*Problem details:*
Set the data down again, exactly as it reads, but without the pictures.

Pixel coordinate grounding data
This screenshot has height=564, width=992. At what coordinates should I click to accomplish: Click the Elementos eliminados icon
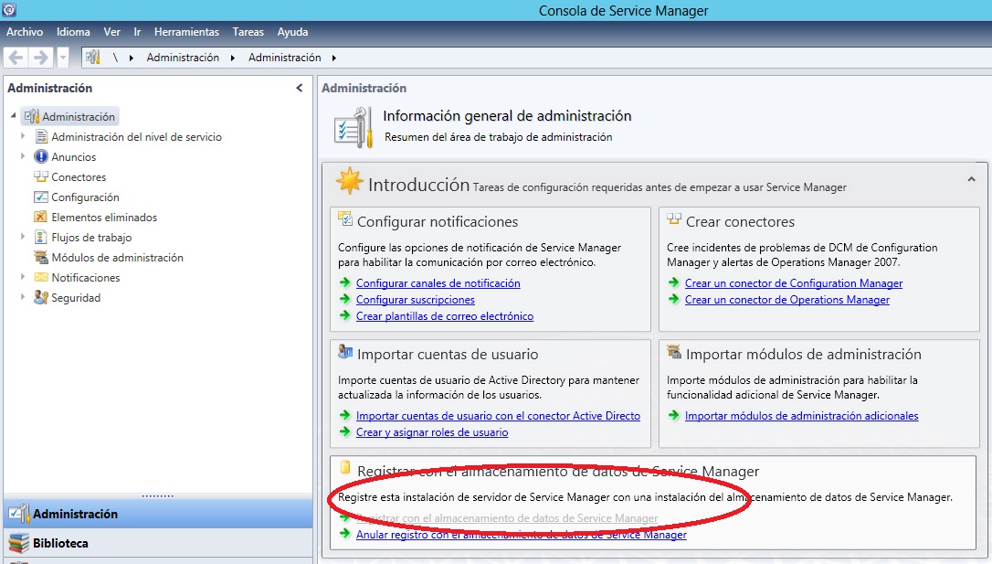[40, 218]
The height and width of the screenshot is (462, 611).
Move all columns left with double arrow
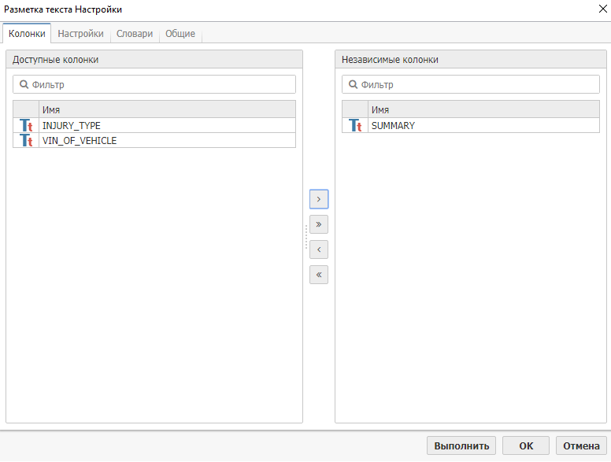pos(319,275)
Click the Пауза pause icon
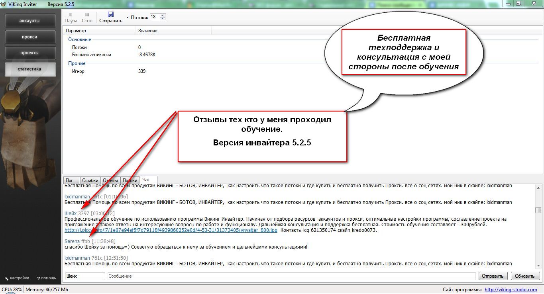 71,15
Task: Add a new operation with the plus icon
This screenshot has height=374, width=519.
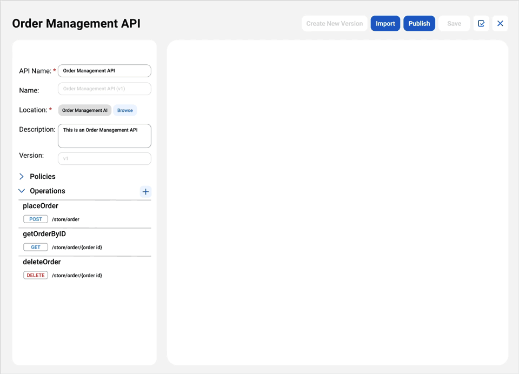Action: tap(145, 191)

*Answer area:*
This screenshot has height=564, width=992. At what coordinates should I click to accomplish: Click the Elementos eliminados icon
[40, 218]
The height and width of the screenshot is (462, 611).
Move all columns left with double arrow
pos(319,275)
Click the Пауза pause icon
 71,15
Task: Add a new operation with the plus icon
This screenshot has height=374, width=519.
Action: tap(145, 191)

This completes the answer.